:: Material shown ::
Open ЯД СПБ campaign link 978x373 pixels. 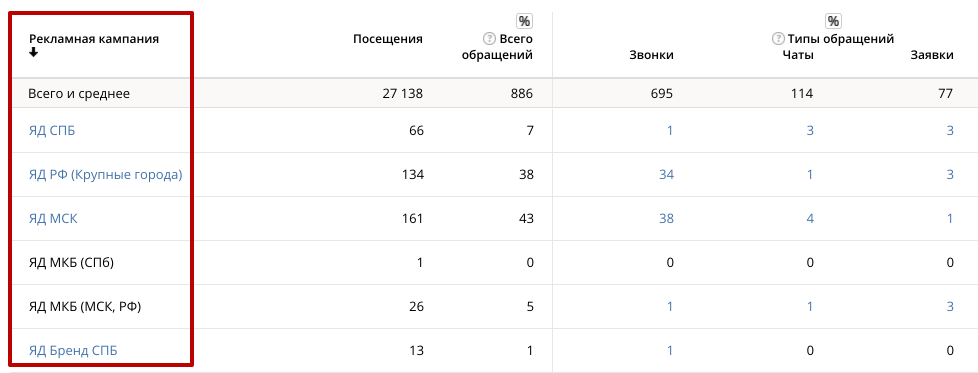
:::
:: Material shown ::
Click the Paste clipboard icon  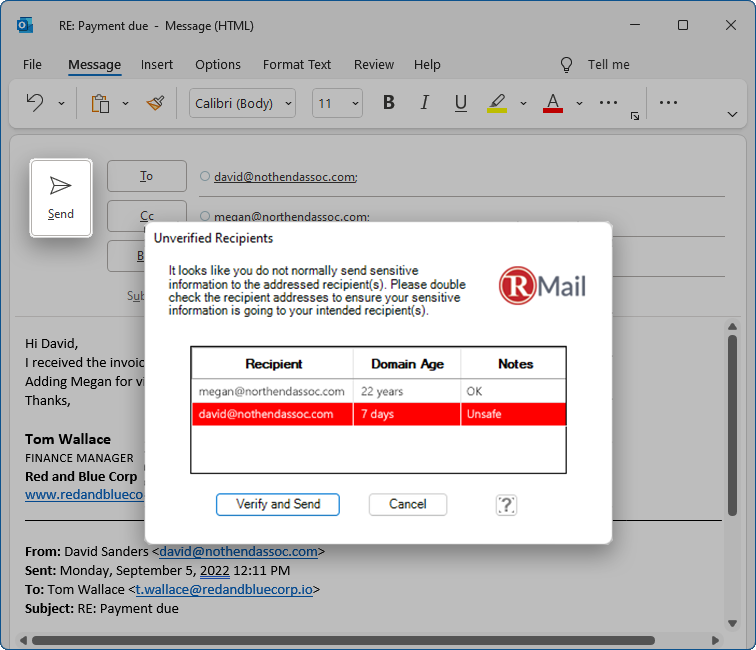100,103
:::
:: Material shown ::
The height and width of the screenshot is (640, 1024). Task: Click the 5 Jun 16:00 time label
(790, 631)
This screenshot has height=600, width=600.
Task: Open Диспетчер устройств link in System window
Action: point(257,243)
:::
**Task instructions**
Substitute "timestamp" for "time label" in the lines starting at the one containing "The height and" and ending at the one containing "Action: point(257,243)". Return only those lines, with nothing else changed.

**Expected answer**
The height and width of the screenshot is (640, 1024). Task: Click the 5 Jun 16:00 timestamp
(790, 631)
This screenshot has height=600, width=600.
Task: Open Диспетчер устройств link in System window
Action: point(257,243)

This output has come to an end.